(Required action): How many lines in the records below contain the word "will"? Answer with the number and nothing else.

Dataset entries:
::::

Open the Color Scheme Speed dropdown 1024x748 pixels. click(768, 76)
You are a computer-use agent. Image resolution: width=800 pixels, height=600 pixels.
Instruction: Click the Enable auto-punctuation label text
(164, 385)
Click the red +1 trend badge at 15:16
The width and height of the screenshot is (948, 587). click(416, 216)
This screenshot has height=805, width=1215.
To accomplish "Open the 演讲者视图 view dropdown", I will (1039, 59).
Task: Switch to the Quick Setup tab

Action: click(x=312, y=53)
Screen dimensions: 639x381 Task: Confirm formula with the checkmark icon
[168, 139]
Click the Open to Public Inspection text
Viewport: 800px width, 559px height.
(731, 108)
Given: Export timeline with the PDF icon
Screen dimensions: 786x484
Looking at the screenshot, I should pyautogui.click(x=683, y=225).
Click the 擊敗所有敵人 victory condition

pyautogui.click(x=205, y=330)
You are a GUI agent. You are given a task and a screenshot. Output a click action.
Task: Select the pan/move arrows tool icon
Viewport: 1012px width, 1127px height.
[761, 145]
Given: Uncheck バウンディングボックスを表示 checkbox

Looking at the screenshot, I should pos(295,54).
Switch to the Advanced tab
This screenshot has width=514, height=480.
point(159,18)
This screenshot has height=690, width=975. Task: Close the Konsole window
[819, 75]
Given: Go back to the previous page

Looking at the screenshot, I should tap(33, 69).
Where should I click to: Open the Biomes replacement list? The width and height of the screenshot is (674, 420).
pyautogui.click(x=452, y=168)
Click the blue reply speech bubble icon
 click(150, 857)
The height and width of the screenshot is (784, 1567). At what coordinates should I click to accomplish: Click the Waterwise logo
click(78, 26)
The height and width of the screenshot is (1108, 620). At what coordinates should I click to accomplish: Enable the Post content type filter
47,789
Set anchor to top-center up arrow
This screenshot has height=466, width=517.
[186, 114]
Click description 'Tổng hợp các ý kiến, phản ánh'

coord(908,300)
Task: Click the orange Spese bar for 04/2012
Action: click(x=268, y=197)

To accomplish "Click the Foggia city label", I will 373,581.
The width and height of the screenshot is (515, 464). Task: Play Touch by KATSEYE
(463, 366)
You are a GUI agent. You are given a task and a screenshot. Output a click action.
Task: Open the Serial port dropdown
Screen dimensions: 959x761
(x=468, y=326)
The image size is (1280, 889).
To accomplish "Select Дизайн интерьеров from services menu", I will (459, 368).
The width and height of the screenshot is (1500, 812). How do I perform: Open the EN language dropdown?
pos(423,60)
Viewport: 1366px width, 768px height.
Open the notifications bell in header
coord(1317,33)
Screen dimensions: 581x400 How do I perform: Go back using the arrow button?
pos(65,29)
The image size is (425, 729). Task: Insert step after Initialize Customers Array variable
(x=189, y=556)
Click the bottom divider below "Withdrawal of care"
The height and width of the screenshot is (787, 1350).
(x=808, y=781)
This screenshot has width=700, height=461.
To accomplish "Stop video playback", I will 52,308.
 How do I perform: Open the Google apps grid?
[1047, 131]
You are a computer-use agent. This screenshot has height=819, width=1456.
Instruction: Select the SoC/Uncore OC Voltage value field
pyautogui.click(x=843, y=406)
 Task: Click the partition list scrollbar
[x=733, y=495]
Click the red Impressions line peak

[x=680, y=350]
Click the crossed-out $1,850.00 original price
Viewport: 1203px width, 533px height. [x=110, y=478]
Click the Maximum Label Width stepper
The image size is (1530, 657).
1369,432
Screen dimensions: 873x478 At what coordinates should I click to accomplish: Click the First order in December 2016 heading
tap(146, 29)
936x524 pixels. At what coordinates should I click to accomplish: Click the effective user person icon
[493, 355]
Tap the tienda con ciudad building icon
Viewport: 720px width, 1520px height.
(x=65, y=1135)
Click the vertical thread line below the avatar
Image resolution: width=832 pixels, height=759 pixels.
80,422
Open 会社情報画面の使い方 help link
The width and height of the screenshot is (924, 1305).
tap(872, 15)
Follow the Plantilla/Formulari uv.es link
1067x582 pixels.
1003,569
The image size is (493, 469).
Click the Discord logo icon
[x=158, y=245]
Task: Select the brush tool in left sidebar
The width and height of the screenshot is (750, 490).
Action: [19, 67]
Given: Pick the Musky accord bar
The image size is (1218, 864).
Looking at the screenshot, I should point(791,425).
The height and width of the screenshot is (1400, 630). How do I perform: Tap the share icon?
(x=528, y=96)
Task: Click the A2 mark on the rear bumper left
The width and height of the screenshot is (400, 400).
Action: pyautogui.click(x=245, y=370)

::::

(Written reply): 4